Green Covered Dunes (original title: Cloudy Day on the Dunes)
Hermon Dubois More enjoyed success as an artist, curator, and museum director. He drew the most acclaim as the second Director of the Whitney Museum of Art, assuming the role in 1948 after the passing of founding Director Juliana Force. His involvement at the Whitney began in 1930 when he was appointed one of three founding curators, serving alongside fellow artists Edmund Archer and Karl Free. Before the Whitney, More had directed the Davenport Municipal Art Gallery in Iowa (1928-1929), and previously was an instructor and director at the Tri City Art League.
He descended from the Robert More family of Scotland, which now comprises over 16,000 members. His father, Charles Herbert More was born in 1857, and became a successful businessman in retail granite, with offices in New York and Chicago. He had three sons. Hermon was the eldest, born 1887 in Medford Massachusetts. After studies at the Chicago Art Institute, he taught at the Chicago School of Applied and Normal Art. From the late 1930s to the early 1940s, he gained further skills in New York at the Art Students League.

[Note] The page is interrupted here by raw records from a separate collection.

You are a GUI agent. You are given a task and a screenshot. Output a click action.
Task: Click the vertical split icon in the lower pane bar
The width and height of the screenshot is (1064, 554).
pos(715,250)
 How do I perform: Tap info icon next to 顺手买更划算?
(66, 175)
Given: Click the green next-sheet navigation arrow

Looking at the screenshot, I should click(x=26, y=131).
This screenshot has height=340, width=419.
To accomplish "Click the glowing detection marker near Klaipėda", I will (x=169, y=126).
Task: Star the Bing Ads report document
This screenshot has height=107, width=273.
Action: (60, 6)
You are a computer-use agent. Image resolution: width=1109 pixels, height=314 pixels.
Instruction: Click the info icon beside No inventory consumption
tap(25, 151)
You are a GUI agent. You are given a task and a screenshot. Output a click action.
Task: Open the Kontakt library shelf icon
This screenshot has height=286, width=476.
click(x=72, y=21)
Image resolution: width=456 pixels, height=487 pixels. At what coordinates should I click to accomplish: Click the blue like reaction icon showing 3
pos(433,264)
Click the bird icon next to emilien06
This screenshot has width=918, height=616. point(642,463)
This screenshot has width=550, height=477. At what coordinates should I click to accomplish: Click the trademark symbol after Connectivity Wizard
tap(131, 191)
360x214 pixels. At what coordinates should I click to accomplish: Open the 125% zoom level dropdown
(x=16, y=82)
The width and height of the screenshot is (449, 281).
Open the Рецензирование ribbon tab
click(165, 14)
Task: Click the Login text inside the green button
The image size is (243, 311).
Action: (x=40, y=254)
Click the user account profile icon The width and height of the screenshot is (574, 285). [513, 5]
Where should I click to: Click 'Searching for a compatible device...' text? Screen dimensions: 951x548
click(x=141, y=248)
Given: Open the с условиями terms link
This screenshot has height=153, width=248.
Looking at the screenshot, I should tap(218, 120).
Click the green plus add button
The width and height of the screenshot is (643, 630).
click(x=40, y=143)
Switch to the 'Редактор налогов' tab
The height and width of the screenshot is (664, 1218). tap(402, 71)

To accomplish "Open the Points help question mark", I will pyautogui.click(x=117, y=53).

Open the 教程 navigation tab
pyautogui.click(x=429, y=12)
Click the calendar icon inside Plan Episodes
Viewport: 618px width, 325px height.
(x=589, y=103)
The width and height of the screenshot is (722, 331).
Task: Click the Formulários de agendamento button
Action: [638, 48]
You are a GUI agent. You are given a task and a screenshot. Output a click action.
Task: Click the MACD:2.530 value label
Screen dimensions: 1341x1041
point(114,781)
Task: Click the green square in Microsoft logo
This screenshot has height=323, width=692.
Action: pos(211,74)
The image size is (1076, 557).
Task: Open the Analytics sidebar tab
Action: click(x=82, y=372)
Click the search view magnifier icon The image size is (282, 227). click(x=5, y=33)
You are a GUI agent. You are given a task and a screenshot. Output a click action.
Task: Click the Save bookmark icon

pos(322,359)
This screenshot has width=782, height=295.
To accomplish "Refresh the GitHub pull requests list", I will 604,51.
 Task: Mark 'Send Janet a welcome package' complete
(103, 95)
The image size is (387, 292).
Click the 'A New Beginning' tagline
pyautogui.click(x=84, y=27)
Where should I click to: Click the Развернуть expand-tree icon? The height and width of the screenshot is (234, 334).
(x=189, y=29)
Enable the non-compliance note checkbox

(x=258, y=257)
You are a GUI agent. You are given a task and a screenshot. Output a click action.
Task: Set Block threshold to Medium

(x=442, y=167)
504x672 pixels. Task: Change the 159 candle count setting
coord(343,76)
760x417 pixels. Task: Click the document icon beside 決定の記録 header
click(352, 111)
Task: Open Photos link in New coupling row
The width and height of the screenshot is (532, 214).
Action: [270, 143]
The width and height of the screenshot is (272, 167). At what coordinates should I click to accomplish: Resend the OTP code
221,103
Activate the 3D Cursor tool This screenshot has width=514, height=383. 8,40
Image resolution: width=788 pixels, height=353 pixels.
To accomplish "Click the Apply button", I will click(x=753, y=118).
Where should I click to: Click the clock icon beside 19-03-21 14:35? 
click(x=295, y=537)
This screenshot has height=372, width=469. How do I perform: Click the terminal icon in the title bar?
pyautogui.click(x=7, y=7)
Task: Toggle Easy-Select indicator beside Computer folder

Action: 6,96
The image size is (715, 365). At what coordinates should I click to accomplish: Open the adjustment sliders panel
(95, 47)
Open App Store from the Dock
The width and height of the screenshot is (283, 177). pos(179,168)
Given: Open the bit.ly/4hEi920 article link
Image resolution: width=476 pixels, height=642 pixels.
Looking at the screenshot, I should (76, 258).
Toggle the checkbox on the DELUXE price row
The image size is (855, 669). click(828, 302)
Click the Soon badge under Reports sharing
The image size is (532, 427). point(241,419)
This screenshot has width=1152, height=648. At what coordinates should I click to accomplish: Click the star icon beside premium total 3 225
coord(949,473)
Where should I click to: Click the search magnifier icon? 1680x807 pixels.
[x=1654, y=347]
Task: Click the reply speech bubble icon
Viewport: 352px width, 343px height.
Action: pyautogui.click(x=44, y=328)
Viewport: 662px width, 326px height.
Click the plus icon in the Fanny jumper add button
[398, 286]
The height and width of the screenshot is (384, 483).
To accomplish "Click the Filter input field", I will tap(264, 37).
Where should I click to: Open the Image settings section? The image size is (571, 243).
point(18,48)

Aside from his artistic aspirations and achievements, More was a patriot. During World War I, he served in France as a volunteer for the Ambulance Corps. For his efforts, the Chicago Fourth Presbyterian Church donated an ambulance which they shipped to Paris ahead of More’s arrival. After serving just four months, he suffered exposure and developed sciatica. He spent a month in a French Hospital, then returned to the United States on the advice of his doctors. He also applied his artistic skills in the service of his county as an anatomical illustrator for the Army Medical Corps. In 1923, he married miniaturist painter Edna Amelia Robeson (1883-1966) from Davenport, Iowa.
Though his painting Green Covered Dunes is undated, it must have been created by 1916 as the Union League Club Art Committee purchased it that year. The painting was selected to hang in the 1917 Exhibition of Work by Artists of Chicago and Vicinity at the Art Institute, and More received praise as one of the "young painters whose work gives good promise." [p. 2, Edward Watts Russell, American Art News, February 10, 1917]. The composition shows a low horizon, and more than half the canvas filled with an expansive sky of fluffy white clouds. Rolling green hills complement the attractive palette. In his concept and aesthetic construction, More shows his knowledge of the Dutch Old Master landscapists such as Jacob Van Ruisdael, however he has imparted his own impressionistic touch.
He often summered in Woodstock New York, and in 1924 he exhibited work at the show organized by the Woodstock New York Art Association. Further to his artistic ambitions, in 1935 he had a landscape painting selected to hang in the juried Whitney Second Biennale Exhibition of Contemporary Painting. As a scholar, he published widely on Contemporary American artists and was a vociferous defender of the avant-garde. In 1952, he curated the solo show on Edward Hopper presented in one of four rooms at the American Pavilion of the Venice Biennale.